Marcin Bortkiewicz, zanim został filmowcem, był związany z teatrem, gdzie pracował jako aktor i reżyser. W Programie „30 minut” Studia Munka przy SFP wyreżyserował swój krótkometrażowy debiut - „Portret z pamięci”.
- Opowiadasz w zabawny sposób historię o trudnych, międzypokoleniowych doświadczeniach.
- Chciałem, żeby na początku filmu widz miał wrażenie, że ogląda lekką komedię na niedzielne popołudnie. Choć pewnie, gdybym powiedział, że w tym tonie chcę zrobić film o babci, która zaczyna chorować na Alzheimera, popatrzyłabyś na mnie jak na wariata. Starałem się pokazać emocje i trudne wybory bohaterów nie oceniając, czy są dobre, czy złe.
- Marek, bohater „Portretu”, deklaruje chęć zrobienia filmu jak Kieślowski, ale kręci też scenę z wampirem. Jesteś miłośnikiem filmów grozy?
- Elementy horroru wykorzystałem intuicyjnie, bez intelektualnego namysłu.
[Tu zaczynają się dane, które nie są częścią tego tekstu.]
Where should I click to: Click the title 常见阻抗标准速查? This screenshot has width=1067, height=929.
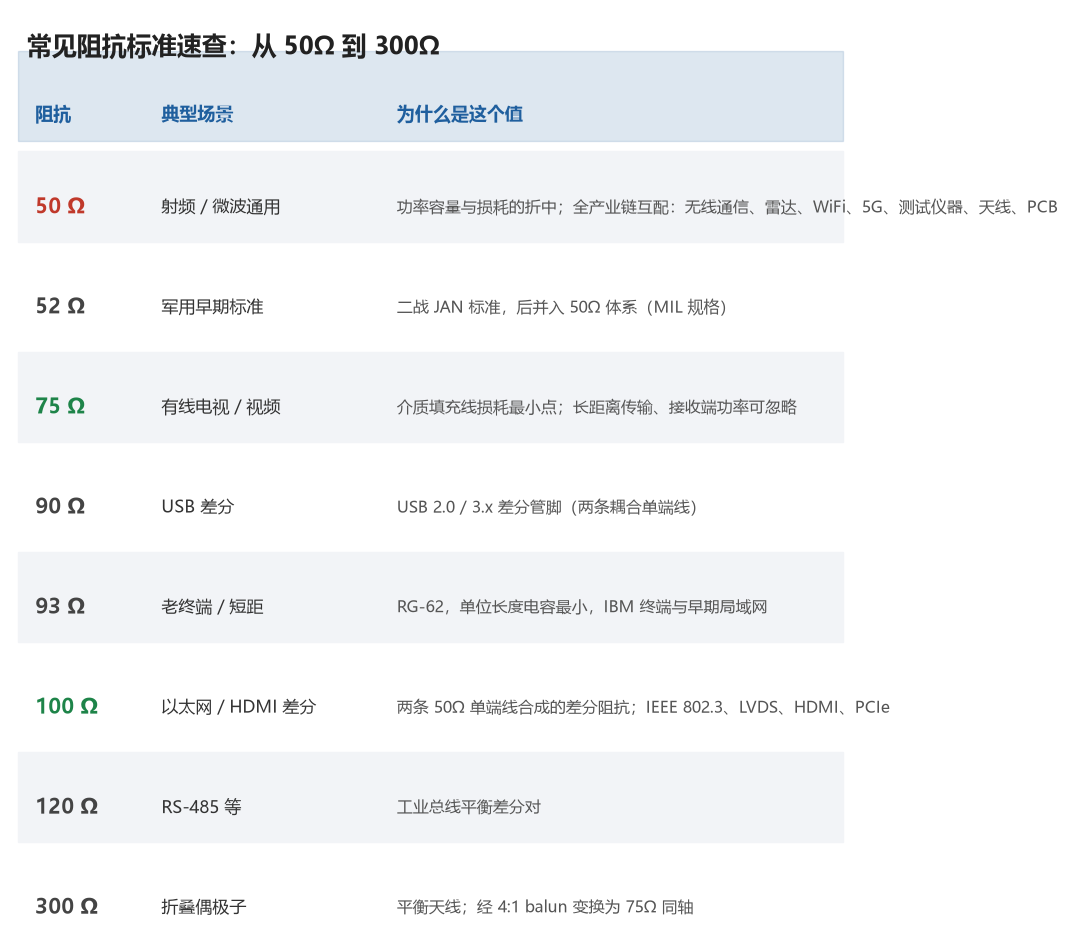click(x=127, y=46)
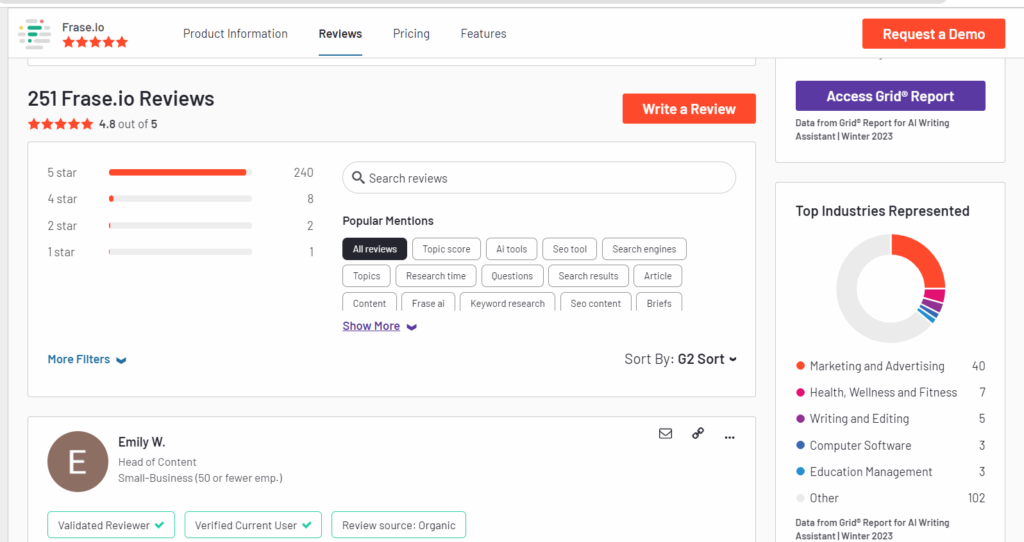Open the Product Information tab

[235, 34]
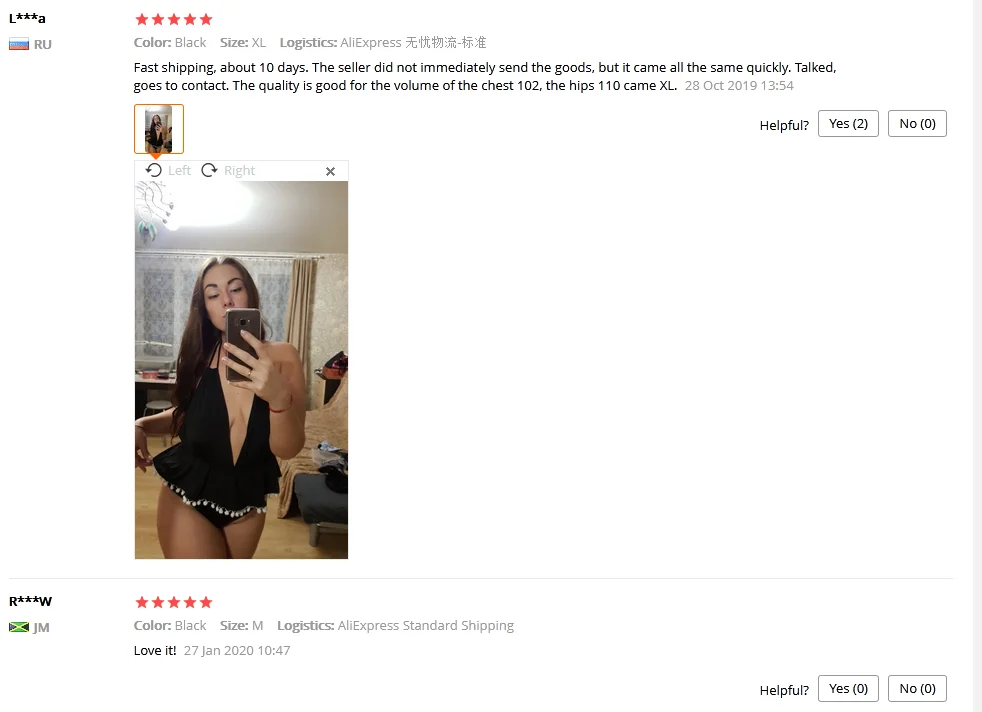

To wdzięczny temat do udanej parodii.
Bardzo lubię literaturę Tomasza Manna, który napisał kiedyś piękne zdanie: „Nie można ustawicznie żyć duchem i tak całkiem uniknąć głupoty”. Siłą Manna jest to, że oprócz mądrych rzeczy, potrafi uchwycić to, co głupie czy przyziemne. Muszę przewijać mojego syna kilka razy dziennie, więc wiem, że człowiek składa się z białka i z wody. A to wszystko składa się na nasze życie - nie można przecież udawać, że żyjemy na szczytach Czatyrdahu, ponad chmurami.
- W twoim filmie lśni gwiazda teatru – Irena Jun.
- Pod koniec lat 90. w Nowym Jorku wyszła publikacja „Women in the Beckett”, prezentująca listę stu najznakomitszych odtwórczyń ról Becketta z całego świata - Irena Jun znalazła się w pierwszej piątce. To ona jako pierwsza powiedziała, że powinienem zdawać na reżyserię. Oceniała i wspierała moje inscenizacje: była moim opiekunem. Jest niezwykle ciepłą osobą, ale - jeśli chodzi o ocenę sztuki aktorskiej – bywa bardzo surowa. Na ekranie pojawiała się dotychczas w rolach drugoplanowych i epizodach. Kiedy pisałem scenariusz, była moją jedyną kandydatką do głównej roli.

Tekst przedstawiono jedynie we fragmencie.